Hansen regards the trickster as deception, a perpetrator of hoaxes, a liar and a cheat – in other words, the person you hope your son or daughter won’t marry! Hansen talks about Jung’s archetypes, but defines it, for the purpose of his book, as “a pattern that can manifest at multiple levels.” He believes the trickster is an archetype, as Jung said, but defined it as an “abstract constellation of characteristics” that includes:
- Loss of status
- Disruption
- Boundary crossing
- Deception
- Violation of sexual mores
- Supernatural manifestations
Hansen isn’t a debunker. He isn’t exactly a skeptic, either. He worked in lab-based parapsychology for eight years, three at the Institute for Parapsychology in Durham, North Carolina, and five years at Psychophysical Research Laboratories in Princeton, New Jersey. By his own admission, he has been personally involved with a number of psychic, UFO, and occult subcultures, and also helped start a skeptic group. “Friends of mine practice ritual magic; others are professional mediums; a number tell me that aliens have abducted them; and still others admit to me privately that they are phony psychics.”

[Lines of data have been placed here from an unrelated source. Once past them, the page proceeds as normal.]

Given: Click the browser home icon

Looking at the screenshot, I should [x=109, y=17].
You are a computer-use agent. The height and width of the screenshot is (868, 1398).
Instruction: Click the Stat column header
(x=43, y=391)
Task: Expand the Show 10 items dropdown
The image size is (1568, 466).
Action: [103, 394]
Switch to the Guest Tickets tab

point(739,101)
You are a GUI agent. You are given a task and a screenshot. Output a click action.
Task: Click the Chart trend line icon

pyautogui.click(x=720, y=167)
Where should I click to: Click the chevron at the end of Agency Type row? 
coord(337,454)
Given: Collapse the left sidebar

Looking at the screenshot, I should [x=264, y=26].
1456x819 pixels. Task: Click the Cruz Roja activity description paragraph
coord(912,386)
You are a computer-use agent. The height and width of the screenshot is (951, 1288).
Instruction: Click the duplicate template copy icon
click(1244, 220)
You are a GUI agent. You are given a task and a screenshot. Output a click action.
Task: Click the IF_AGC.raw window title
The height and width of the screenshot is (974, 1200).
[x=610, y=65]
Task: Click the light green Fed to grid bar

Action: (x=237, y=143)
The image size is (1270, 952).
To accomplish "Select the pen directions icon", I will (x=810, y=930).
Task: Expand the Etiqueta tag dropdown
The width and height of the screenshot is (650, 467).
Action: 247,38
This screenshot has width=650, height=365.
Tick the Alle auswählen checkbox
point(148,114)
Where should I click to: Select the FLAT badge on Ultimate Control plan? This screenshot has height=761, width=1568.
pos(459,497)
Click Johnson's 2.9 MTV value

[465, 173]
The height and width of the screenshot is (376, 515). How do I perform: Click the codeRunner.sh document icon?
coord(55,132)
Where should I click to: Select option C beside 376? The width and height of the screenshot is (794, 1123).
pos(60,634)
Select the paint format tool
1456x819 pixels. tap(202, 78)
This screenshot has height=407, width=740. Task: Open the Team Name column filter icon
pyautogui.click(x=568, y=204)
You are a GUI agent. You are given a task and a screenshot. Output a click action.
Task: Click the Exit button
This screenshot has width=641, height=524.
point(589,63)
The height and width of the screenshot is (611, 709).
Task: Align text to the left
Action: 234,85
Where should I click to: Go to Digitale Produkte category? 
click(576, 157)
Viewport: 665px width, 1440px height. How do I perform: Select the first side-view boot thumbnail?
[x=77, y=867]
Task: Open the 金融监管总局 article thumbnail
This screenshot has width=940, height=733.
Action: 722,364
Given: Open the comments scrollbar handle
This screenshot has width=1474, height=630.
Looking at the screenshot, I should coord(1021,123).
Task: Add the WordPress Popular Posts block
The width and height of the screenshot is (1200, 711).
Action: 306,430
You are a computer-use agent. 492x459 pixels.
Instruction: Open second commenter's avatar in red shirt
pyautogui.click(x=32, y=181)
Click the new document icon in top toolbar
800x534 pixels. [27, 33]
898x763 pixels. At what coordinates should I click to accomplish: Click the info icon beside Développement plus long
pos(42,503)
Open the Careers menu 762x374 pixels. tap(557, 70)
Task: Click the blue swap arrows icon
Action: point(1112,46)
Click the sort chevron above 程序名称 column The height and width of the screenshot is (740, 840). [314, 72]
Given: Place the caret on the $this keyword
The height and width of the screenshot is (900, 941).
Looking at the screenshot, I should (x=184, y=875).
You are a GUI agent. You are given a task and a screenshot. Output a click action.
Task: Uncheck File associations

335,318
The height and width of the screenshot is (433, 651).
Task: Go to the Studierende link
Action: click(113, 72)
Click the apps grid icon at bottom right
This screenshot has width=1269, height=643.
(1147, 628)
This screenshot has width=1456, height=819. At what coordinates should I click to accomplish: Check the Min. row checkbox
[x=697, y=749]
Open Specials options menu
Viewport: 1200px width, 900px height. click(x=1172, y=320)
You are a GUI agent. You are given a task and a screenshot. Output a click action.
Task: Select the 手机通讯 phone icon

Obviously, this guy isn’t your ordinary researcher. His central thesis is that psychic phenomena are “associated with processes of destructuring.” From what I can gather from what I’ve read so far, “destructuring” seems to be the point where monumental shifts occur in society’s mass beliefs, where we reach a tipping point. Hansen cites the sixties rise of the hippie subculture, for instance, as a period of destructuring. Well, yeah, it was. And the Vietnam war was the pivot on which that destructuring spun. I would venture to say that Occupy Wall Street belonged in this “destructuring” category.
He takes on debunker James Randi, Israeli psychic Uri Geller, UFOs, abductions, shamanism, Houdini, hypnosis, CSICOPS, reincarnation, near-death experiences. In Hansen’s cosmology, all these areas are subject to and often subsumed by the trickster. The biggest problem I have with Hansen’s book, other than the fact that the book is twelve years old and much has surfaced since then, is his definition of the trickster.
The trickster isn’t just about deception. It’s often an in-your-face sort of thing, where we are confronted with our shadow selves. It can manifest itself globally, politically, within organized religion. A politician ior pundit who is against gay marriage, for instance, suddenly changes his stance because his son or daughter comes out as gay. Or he himself turns out to be gay. Hours after Pope Benedict announced his resignation, lightning struck the Vatican. Very Biblical, right? It’s the Cosmic Clown in action.
Yes, the trickster archetype – that clown – can be – and often is – everything in Hansen’s handy list. But it’s also much more. The trickster is sometimes playfully mischievous, as it was when Rob experienced two successive Zen license plates. It can also goof on you, poke fun at you, as it did during this word game. It can hint at a creative path. It can relate to extreme weather phenomenon that seems to be tailored to seize our attention about climate change. And yes, the trickster can be dark, as it was for Heath Ledger and David Carradine. Or global.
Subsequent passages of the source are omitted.